Please solve:
5sin2x + 3sinx - 1 = 0
5(2sinxcosx) + 3sinx - 1 = 0
sinx(10cosx + 3) = 1
we know sinx = cos(90°-x) , so
cos(90-x)(10cosx + 3) = 1
10sinxcosx = 1 - 3sinx
100sin^2 x cos^2 x = 1 - 6sinx + 9sin^2 x
100sin^2 x (1 - sin^2 x) = 1 - 6sinx + 9sin^2 x
100sin^2 x - 100sin^4 x + 6sinx - 9sin^2x - 1 = 0
let sinx = y
91y^2 - 100y^4 + 6y - 1 = 0
nasty equation .....
I ran it through Wolfram and got
y = .0771 to be a verifies positive answer.
then sinx = .0771
x = 4.4219°
http://www.wolframalpha.com/input/?i=91y%5E2+-+100y%5E4+%2B+6y+-+1+%3D+0+
check:
LS = 5sin(8.84379°) + 3sin(4.4219) - 1
= 1.000005
close enough
so one solution is appr. 4.4219°
I had my calculator set in degrees, could just as well have it set in radians.
I did not check some of the other answers that Wolfram found.
Since I squared my equation at the start, all solutions would have to be verified.
To solve the equation 5sin2x + 3sinx - 1 = 0, we can use a substitution to simplify it. We'll use a substitution such that sinx = t, and rewrite the equation in terms of t.
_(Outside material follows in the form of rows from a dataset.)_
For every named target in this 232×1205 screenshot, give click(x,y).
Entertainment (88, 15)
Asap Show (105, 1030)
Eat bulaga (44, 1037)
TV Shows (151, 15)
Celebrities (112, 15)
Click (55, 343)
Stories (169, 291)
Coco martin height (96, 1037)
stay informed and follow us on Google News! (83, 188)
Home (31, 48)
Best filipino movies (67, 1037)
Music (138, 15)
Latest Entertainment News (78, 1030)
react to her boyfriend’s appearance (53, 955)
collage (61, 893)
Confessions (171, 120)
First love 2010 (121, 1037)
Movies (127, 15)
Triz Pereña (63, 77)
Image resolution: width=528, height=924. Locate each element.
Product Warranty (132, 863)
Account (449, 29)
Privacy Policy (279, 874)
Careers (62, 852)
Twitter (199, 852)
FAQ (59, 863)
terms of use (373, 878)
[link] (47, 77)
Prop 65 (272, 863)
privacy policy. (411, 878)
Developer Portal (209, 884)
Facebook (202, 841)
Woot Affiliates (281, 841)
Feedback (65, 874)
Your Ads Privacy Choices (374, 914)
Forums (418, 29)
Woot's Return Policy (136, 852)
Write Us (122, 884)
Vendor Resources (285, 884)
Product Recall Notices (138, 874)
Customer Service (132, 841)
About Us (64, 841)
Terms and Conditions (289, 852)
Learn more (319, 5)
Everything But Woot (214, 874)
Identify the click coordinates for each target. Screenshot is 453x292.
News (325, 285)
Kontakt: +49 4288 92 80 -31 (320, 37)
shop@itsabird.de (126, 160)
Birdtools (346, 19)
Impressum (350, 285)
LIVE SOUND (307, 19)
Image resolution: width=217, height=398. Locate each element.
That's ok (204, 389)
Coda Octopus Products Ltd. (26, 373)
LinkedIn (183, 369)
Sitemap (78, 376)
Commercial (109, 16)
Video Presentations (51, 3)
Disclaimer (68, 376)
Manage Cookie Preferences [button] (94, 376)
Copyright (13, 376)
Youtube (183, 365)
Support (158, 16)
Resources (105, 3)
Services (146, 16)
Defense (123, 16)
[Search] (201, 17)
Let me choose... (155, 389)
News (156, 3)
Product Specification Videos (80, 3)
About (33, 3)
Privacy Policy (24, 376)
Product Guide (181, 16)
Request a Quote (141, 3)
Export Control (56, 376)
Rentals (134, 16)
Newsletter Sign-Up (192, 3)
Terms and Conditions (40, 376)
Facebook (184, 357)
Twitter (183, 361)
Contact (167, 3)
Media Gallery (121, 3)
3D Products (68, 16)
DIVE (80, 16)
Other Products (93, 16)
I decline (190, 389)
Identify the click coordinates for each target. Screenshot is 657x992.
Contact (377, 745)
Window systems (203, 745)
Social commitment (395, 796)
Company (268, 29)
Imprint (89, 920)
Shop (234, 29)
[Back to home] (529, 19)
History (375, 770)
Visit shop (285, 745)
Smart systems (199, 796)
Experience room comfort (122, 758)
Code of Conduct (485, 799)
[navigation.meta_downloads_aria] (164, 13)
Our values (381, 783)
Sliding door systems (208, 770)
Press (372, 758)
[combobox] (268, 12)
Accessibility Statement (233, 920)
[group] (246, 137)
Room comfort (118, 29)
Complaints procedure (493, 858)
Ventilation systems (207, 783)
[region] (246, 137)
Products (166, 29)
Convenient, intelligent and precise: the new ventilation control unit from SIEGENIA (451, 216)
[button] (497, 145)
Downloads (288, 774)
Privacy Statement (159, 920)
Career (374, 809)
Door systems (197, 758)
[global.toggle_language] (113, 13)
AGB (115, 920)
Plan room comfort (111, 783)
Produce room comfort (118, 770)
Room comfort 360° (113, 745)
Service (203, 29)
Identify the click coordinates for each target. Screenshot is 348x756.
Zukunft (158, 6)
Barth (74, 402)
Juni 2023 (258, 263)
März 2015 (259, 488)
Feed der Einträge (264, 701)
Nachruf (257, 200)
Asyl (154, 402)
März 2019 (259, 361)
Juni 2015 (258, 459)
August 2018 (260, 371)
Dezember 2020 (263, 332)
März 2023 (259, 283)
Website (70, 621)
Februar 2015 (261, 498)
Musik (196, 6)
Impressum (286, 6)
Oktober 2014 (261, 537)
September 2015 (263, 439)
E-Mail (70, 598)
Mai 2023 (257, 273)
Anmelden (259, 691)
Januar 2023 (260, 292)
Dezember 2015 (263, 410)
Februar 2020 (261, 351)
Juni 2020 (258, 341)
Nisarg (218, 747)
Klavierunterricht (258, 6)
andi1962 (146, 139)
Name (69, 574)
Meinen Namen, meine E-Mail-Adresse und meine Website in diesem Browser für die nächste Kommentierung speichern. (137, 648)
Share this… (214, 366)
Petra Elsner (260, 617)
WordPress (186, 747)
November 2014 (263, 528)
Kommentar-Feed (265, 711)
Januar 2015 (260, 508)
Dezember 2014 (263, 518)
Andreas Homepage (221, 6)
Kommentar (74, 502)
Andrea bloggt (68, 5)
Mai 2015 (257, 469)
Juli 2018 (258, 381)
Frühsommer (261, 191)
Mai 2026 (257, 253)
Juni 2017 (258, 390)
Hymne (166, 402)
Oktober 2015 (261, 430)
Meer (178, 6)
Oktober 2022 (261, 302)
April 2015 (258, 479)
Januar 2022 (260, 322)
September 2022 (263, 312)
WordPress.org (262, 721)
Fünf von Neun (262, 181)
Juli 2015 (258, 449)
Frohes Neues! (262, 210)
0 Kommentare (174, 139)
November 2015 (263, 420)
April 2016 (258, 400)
Let's replace sinx with t:
5sin2x + 3sinx - 1 = 0
5(2sinxcosx) + 3sinx - 1 = 0 (using the double-angle identity: sin2x = 2sinxcosx)
10sintcost + 3sinx - 1 = 0
Now, we have an equation in terms of a single variable t:
10t(1 - t^2) + 3t - 1 = 0
Expanding and rearranging the equation:
10t - 10t^3 + 3t - 1 = 0
-10t^3 + 13t - 1 = 0
We have a cubic equation in terms of t. To solve this equation, we can use numerical methods or graphical methods. One commonly used method is the Newton-Raphson method or using a graphing calculator.
However, if you are looking for an exact solution, finding the roots of a cubic equation can be quite complex. In this case, you may need to use numerical methods to approximate the values of t.
Once you have the values of t, you can substitute them back into sinx = t to find the corresponding values of x.